Why is engagement so important these days?
Building a culture that fully engages employees of varying generations will serve to ensure that as the economy turns, companies are able to retain their future leaders. According to the Economist “managers will have to make an extra effort to keep the “Net Generation” motivated in times of economic downturn, to prevent an exodus of young talent once the economy improves”. The ramifications of not improving the enagagement of our various generations has implications on future staffing, leadership development and retention as well as making the most of our current staff.
According to PIP Magazine, “With baby boomers filling most executive positions, there is a disproportionate amount of leadership talent and knowledge vested in employees who will soon be leaving the workforce. Not only are younger employees insufficiently prepared to fill the knowledge and leadership gap—there simply aren't enough to fill the shortage.

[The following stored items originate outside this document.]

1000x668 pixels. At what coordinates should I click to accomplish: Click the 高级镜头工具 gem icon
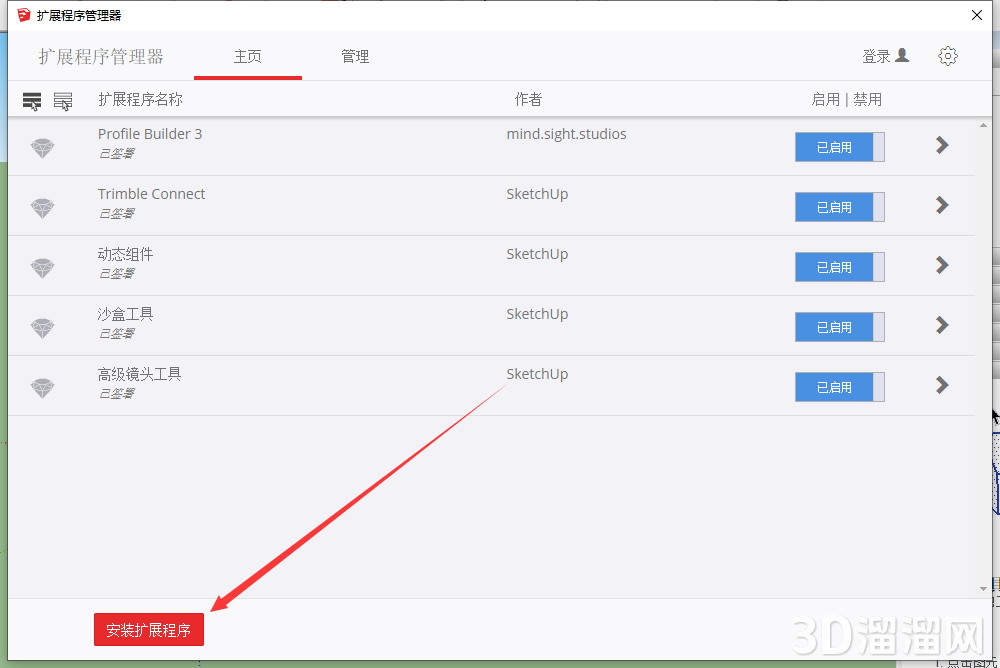tap(42, 388)
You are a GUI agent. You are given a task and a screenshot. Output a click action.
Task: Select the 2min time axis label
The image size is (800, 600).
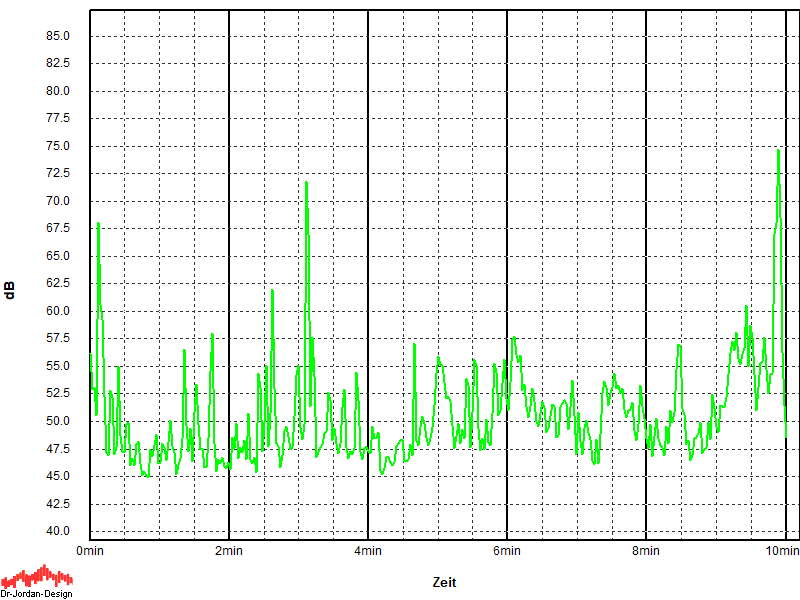[229, 550]
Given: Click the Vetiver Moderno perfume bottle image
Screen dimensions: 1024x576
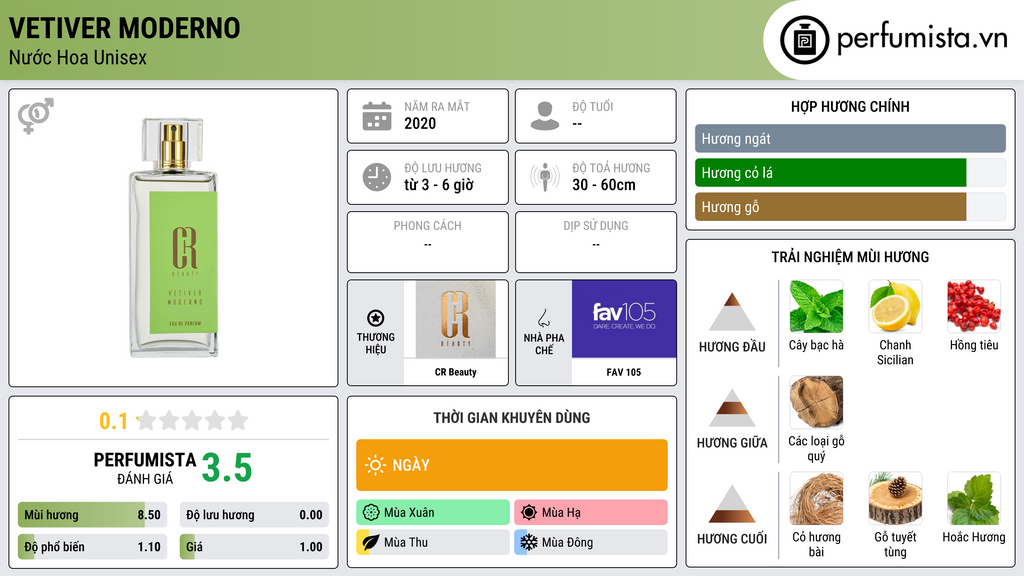Looking at the screenshot, I should click(173, 238).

This shortfall is coming because the number of baby boomers born within an 18-year period, from 1946 to 1964, was so huge—78 million people. And U.S. birth rates have been on a steady decline since the late 1970s. Citizens of child-bearing age just aren't having enough kids to meet the country's need for future workers.”

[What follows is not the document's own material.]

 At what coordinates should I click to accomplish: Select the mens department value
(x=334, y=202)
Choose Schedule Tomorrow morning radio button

Looking only at the age of the workforce, it’s likely that 50 percent of the current workforce would prefer to retire in the next 10 years. Another problem we’ve found at many companies that folks are often staying longer instead of retiring, since their needs as Veterans are not being adequately addressed, they are not fully engaged.
It is clear that we face some significant challenges with engaging both these segments of the workforce.
When it comes to generational diversity, the risk of inaction is significant:
- Corporations stand to lose more employees through lack of engagement in the short-term and head count attrition over the long term as the economy stabilizes.
- Corporations will lose opportunities to capture experiential learning and institutional knowledge buried in the minds of our veterans, before they retire.
- Our future leaders, Gen Y and Gen X will not develop and remain focused on their careers at their current companies - instead their focus will be around where to go for their next job.
- Veterans – or more significantly – the experienced boomers who reach their late 50’s and 60’s - will spend the last of their years waiting to retire, collecting a (big) paycheck, and yet, by Gallup terms, are disengaged or worse, and companies will lose out on the opportunity for these folks to mentor, teach, learn from, and engage with the younger generation to develop a new and improved corporate culture.